WORK TO COMPLETE: Only the lines holding "agent" are wanted. Copy every one from the records below.

THE DATA:
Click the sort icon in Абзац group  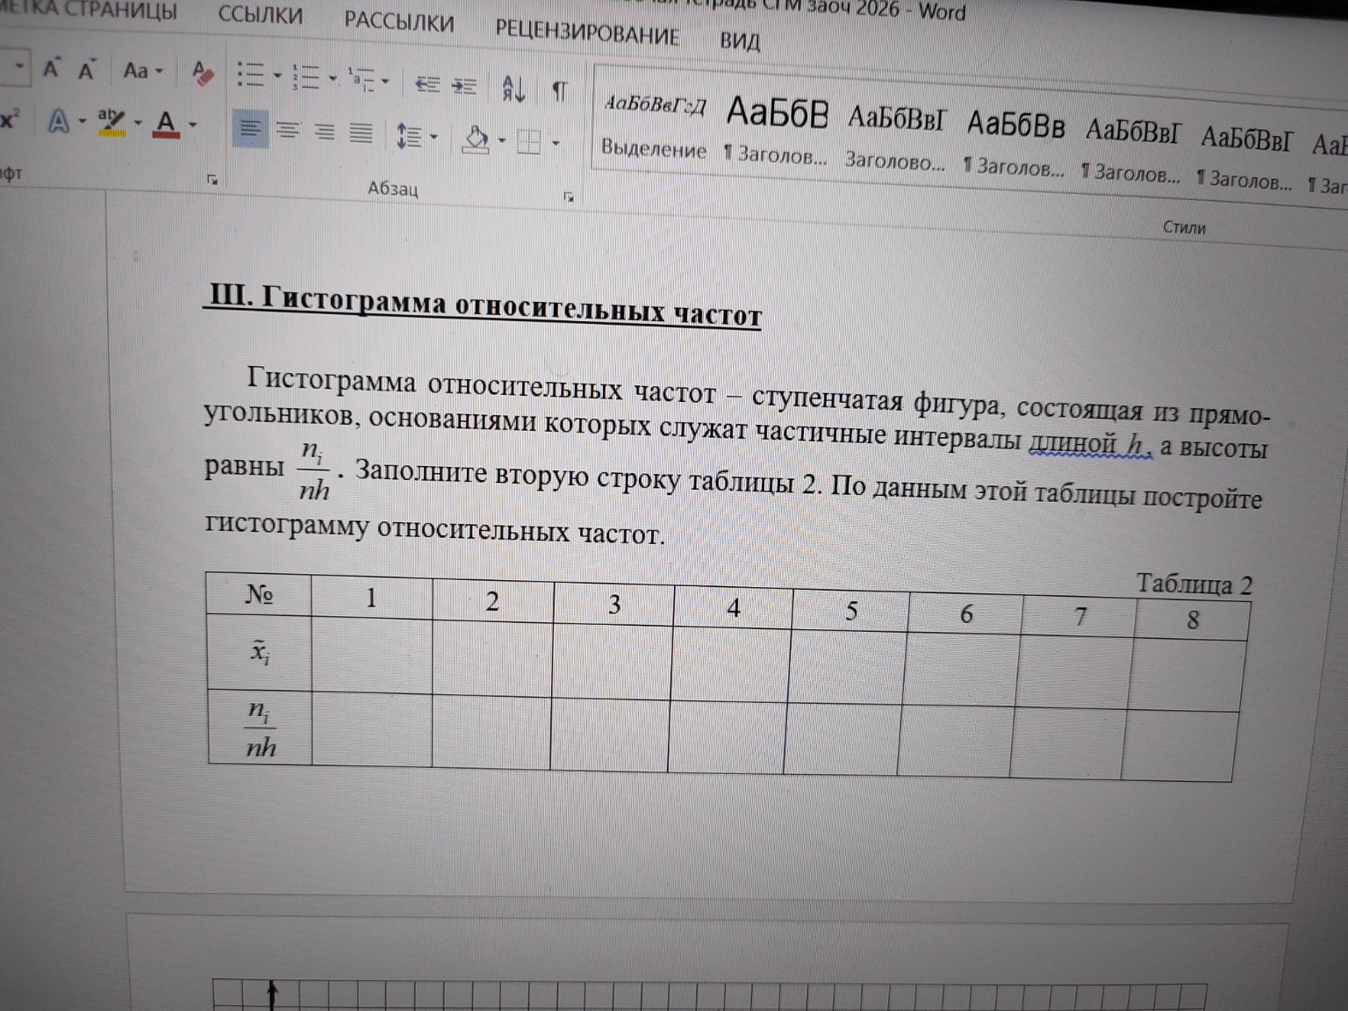pos(514,88)
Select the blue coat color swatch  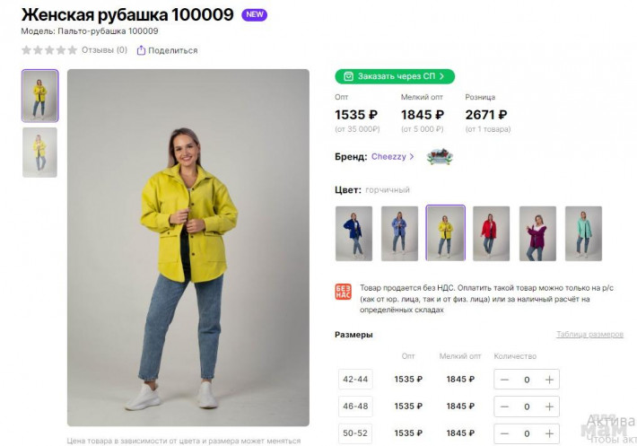tap(353, 233)
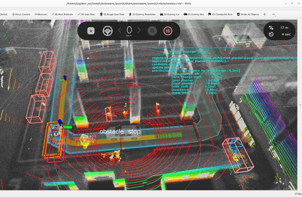This screenshot has width=302, height=197.
Task: Expand the collapsed right side panel handle
Action: 301,105
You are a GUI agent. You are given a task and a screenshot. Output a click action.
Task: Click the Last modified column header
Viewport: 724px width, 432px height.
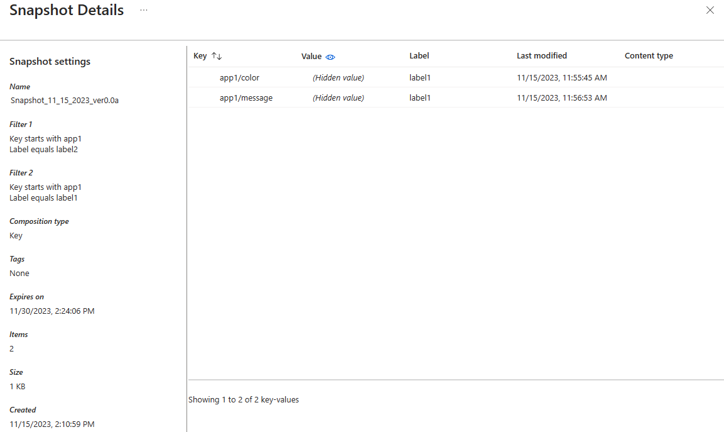[x=541, y=55]
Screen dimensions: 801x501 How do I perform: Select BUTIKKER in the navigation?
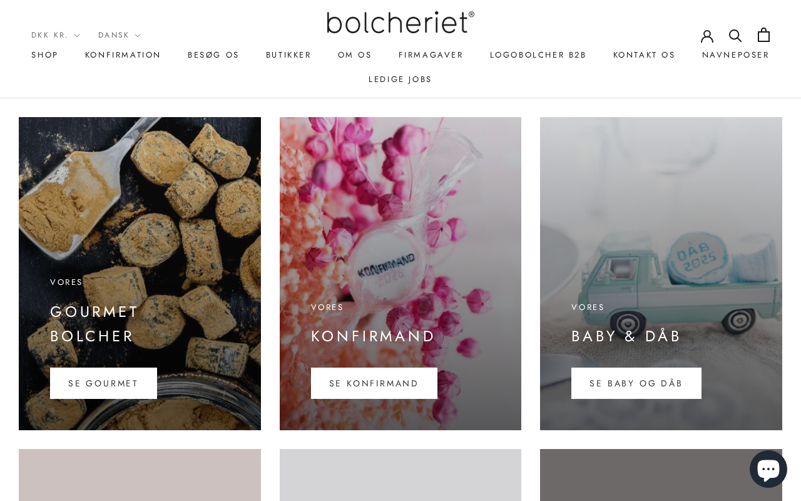[x=288, y=54]
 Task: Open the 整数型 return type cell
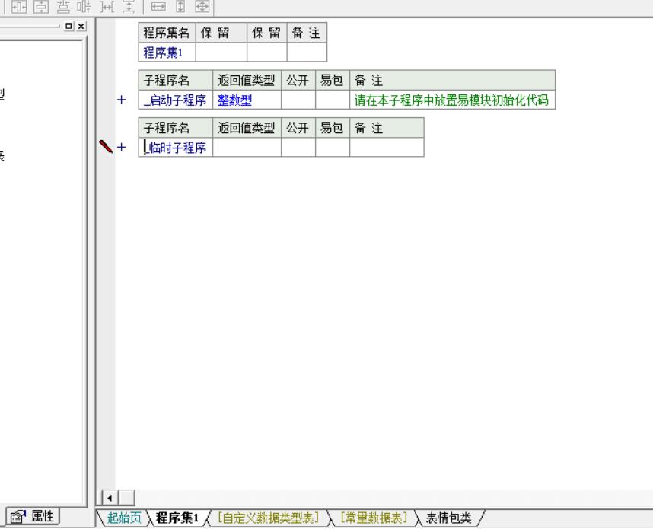coord(247,100)
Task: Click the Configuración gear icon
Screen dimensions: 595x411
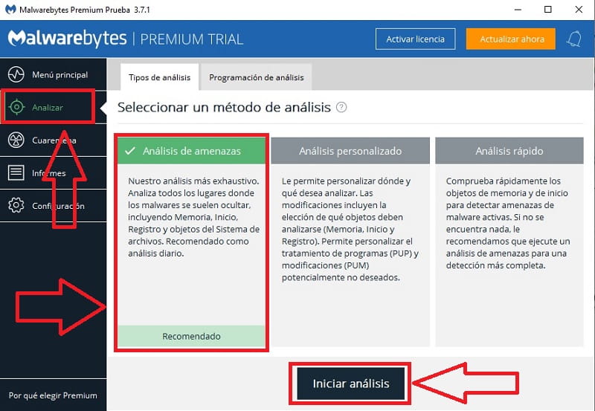Action: pyautogui.click(x=16, y=206)

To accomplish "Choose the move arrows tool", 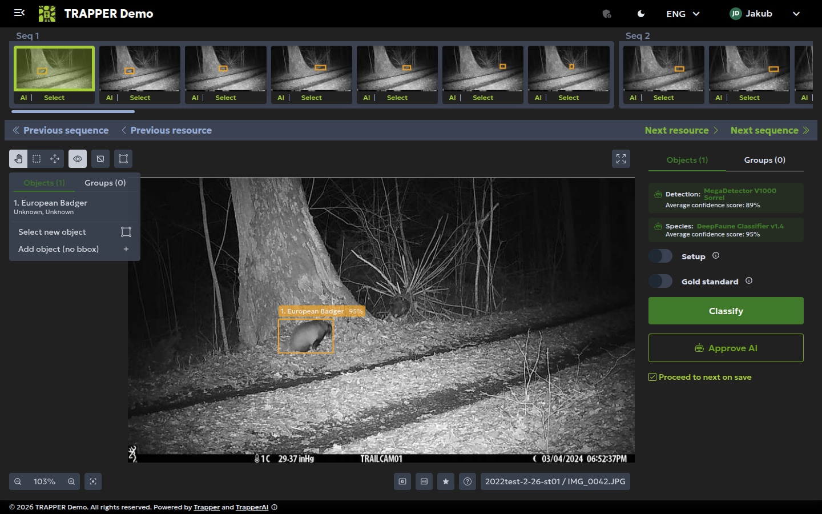I will pos(55,159).
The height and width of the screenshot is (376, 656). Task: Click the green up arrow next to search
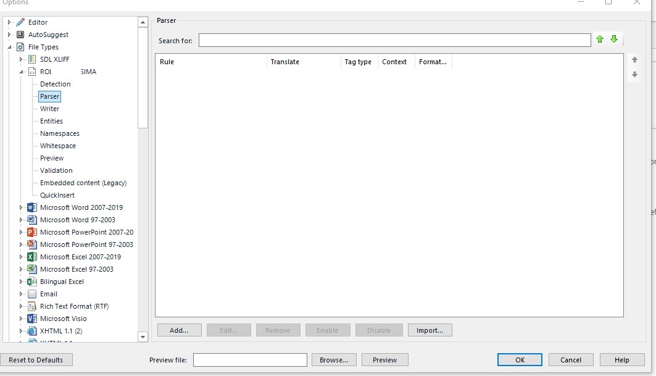pos(599,39)
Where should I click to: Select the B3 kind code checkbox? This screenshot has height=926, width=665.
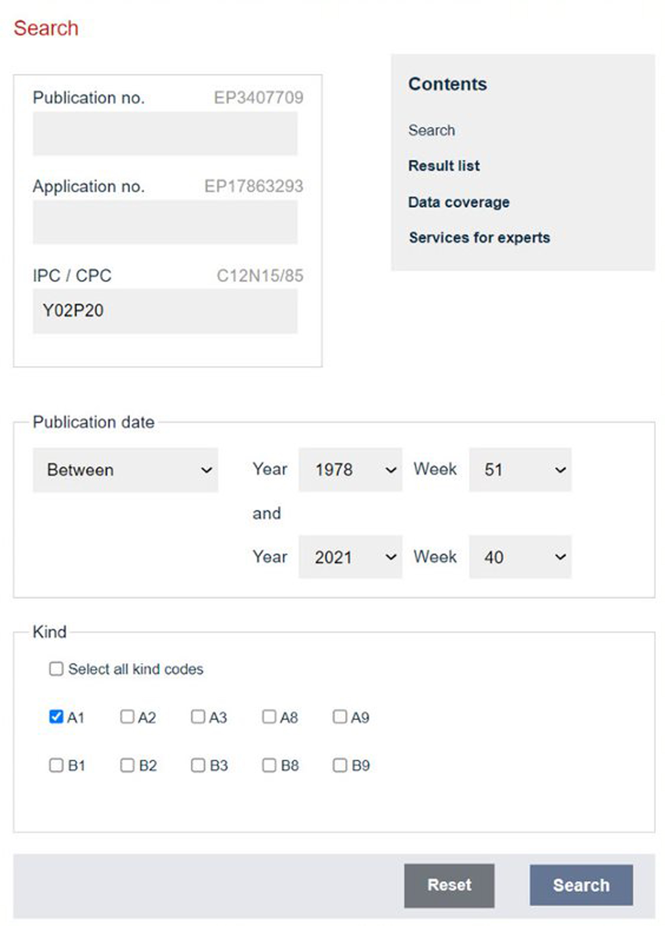(x=198, y=765)
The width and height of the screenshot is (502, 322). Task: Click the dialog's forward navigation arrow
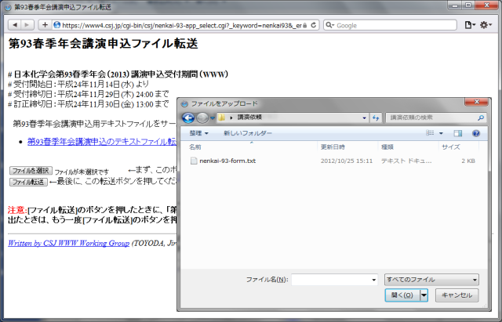pos(202,118)
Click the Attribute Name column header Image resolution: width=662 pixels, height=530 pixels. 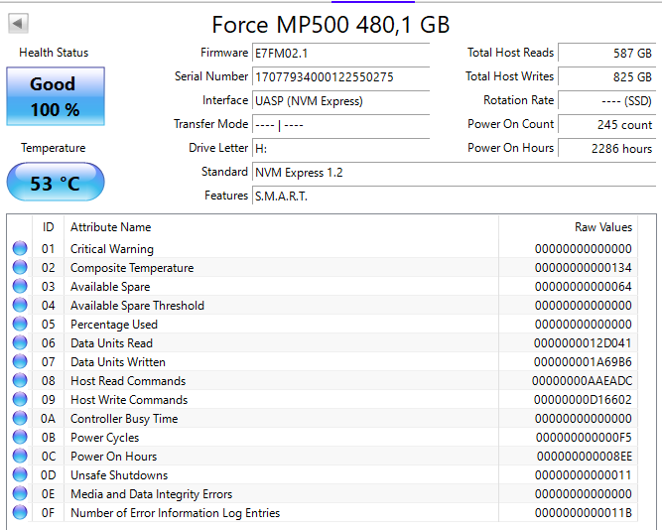point(110,227)
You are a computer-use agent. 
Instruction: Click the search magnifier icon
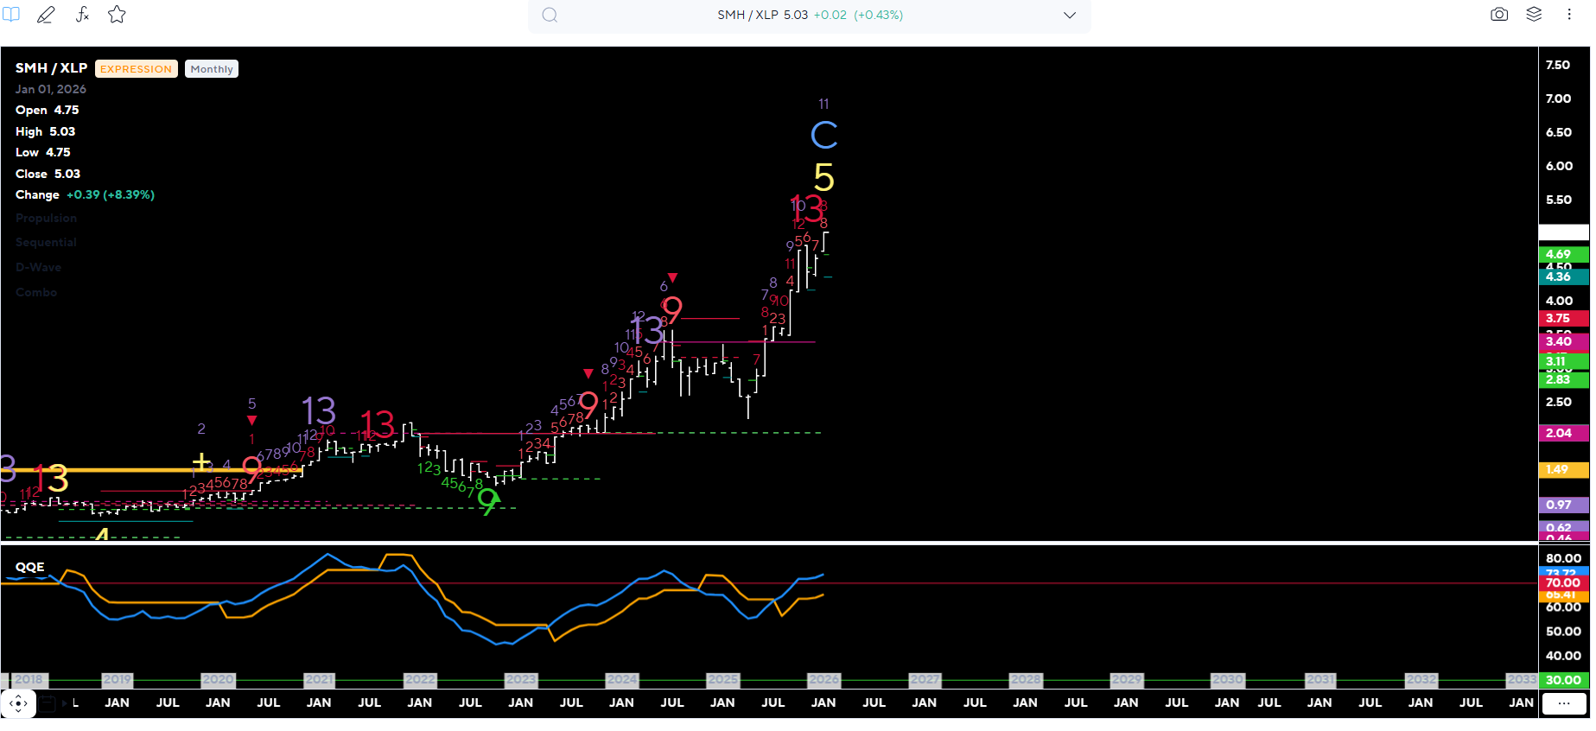tap(550, 16)
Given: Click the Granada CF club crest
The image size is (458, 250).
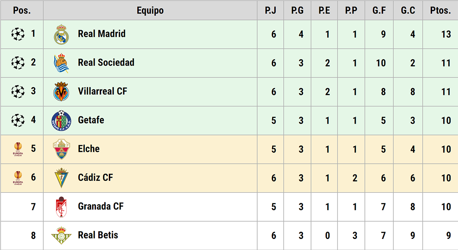Looking at the screenshot, I should (61, 207).
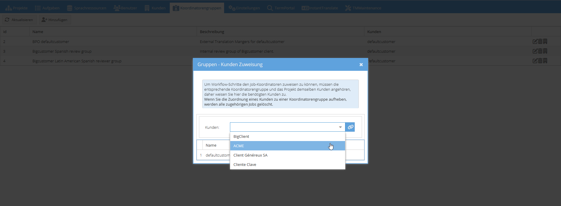The image size is (561, 206).
Task: Click the Hinzufügen button
Action: click(55, 20)
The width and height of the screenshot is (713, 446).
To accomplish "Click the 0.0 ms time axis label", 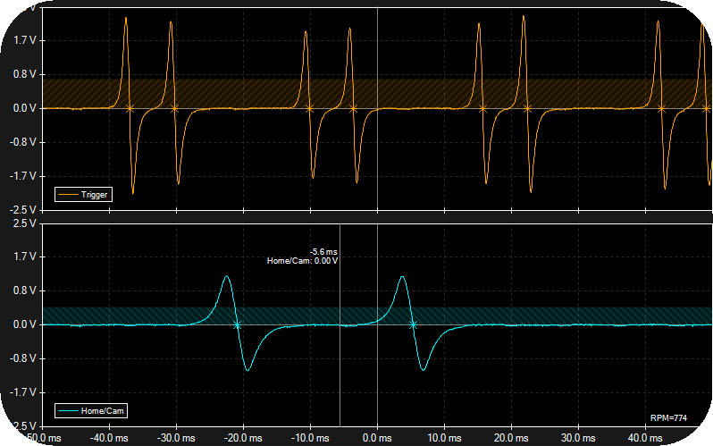I will (377, 438).
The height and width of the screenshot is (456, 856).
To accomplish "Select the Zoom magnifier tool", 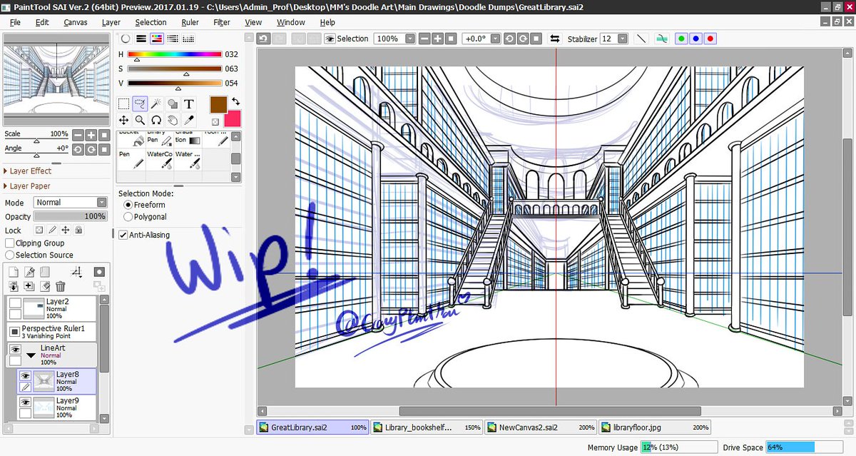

COMPLETED TASK:
You are a GUI agent. You are given a task and a screenshot. Output a click action.
You are a computer-use agent. 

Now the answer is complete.